The move to raise VAT to 15 percent from 14 starting in April is expected to generate an additional 23 billion rand ($2 billion) of revenue in 2018/19.

But with the VAT rate unchanged since 1993 the move was likely to prove unpopular ahead of a national election next year.

“This is a tough, but hopeful budget,” Finance Minister Malusi Gigaba said, acknowledging the reality in his budget speech to parliament on Wednesday.

“We decided that increasing VAT was unavoidable if we are to maintain the integrity of our public finances.”

As Gigaba read his budget speech, the rand extended gains to 0.81 percent against the dollar, government bonds firmed and retail shares on the stock exchange fell.

Whatever cabinet Ramaphosa finally settles on will face an uphill battle to revitalise growth and create jobs in a nation still polarized by race and inequality more than two decades after the end of white-minority rule in 1994.

Much of the blame for the state of the economy has been laid at the door of Zuma and his allies. He was forced to step down as president this month by the ruling African National Congress (ANC), following a series of scandals. He has denied all wrongdoing.

But treasury officials sought to project a relatively optimistic outlook as they assessed economic prospects for the immediate future.

Gigaba said poor households would be cushioned against the VAT rate rise through a zero-rating of basic food items such as maize meal and beans, and welfare payments increases.

And the Treasury saw GDP growth at 1.5 percent this year, up from an estimated 1 percent last year, helped by a recovery in agriculture and improved investor sentiment.

South African debt faces the risk of a downgrade to “junk” by Moody’s after downgrades to sub-investment grade by S&P Global Ratings and Fitch last year. Moody’s said it would make a ratings decision soon after the budget announcement.

“We believe we have done enough to avoid a downgrade. We have taken the tough decisions. You can see our debt rates stabilising, you see our budget deficit improving,” Gigaba told a media briefing separately.

 

‘ASSAULT ON THE POOR’

But opposition leader and head of the Democratic Alliance party Mmusi Maimane said the budget meant the cost of living for poor people would rise sharply.

“This is a budget that is an assault against poor people. What we saw today is a consequence of nine years of mismanagement of the economy by the ANC.”

The ultra-left Economic Freedom Fighters, which has six percent of the seats in parliament, boycotted the speech. It demanded that Gigaba, a Zuma ally, be removed.

The Treasury said South Africa faced a 48.2 billion rand revenue gap in the current 2017/18 fiscal year ending in March, down from an earlier estimate of 50.8 billion rand, and that the revenue shortfall was expected to continue into the medium term.

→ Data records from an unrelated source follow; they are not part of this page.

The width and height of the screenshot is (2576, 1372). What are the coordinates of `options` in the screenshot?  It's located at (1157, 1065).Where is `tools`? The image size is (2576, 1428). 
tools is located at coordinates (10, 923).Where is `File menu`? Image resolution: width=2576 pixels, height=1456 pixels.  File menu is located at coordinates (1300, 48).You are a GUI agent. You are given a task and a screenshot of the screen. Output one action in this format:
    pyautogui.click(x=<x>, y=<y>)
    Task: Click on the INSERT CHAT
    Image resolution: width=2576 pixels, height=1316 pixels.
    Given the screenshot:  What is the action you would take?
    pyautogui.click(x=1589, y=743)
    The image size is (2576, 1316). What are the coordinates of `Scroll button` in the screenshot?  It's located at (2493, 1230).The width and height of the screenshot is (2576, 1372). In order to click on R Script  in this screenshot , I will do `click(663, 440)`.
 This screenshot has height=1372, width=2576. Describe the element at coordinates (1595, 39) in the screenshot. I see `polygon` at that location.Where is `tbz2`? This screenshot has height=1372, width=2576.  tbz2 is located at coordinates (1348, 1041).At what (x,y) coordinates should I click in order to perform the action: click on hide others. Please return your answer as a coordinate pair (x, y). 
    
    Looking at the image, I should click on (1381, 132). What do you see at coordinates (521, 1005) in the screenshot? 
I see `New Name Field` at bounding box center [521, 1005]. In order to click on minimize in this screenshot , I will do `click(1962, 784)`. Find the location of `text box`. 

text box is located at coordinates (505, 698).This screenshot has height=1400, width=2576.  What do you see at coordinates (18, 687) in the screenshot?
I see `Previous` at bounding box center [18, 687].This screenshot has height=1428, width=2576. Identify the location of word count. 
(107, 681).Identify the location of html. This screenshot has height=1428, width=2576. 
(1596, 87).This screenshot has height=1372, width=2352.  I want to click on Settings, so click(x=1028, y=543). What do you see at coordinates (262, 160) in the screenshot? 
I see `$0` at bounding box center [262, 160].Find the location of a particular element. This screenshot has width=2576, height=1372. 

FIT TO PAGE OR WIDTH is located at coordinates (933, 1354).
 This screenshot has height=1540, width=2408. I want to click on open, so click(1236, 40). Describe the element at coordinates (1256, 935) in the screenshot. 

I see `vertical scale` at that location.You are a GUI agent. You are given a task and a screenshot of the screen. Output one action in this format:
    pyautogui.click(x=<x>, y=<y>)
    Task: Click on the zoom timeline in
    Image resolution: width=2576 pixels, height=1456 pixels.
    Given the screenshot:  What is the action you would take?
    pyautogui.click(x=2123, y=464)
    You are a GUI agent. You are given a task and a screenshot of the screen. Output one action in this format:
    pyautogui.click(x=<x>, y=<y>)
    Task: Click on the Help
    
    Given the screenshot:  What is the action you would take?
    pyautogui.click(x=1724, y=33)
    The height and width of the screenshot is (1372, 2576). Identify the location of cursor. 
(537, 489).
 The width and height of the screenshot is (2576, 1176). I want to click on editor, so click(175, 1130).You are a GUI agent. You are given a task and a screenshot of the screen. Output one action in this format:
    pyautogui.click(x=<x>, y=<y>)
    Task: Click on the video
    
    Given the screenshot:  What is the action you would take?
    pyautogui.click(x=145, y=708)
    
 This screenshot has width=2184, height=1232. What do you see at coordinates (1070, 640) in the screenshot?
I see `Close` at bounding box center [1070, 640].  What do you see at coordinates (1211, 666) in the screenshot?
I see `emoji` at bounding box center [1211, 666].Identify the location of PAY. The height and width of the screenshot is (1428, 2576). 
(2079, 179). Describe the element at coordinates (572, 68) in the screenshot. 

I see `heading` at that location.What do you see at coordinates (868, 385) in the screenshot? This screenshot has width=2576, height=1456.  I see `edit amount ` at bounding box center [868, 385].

In a sign that it was mostly middle to high income earners who were targeted by the tax increases, the Treasury said the excise duty on luxury goods would be raised to 9 percent from 7 percent, among other taxes.

The budget deficit is expected to narrow to 3.5 percent of gross domestic product (GDP) by 2020 from 4.3 percent in the 2017/18 fiscal year, while gross debt is seen narrowing to 56 percent of GDP in the 2020/21 fiscal year from nearly 60 percent seen in the October mid-term budget statement.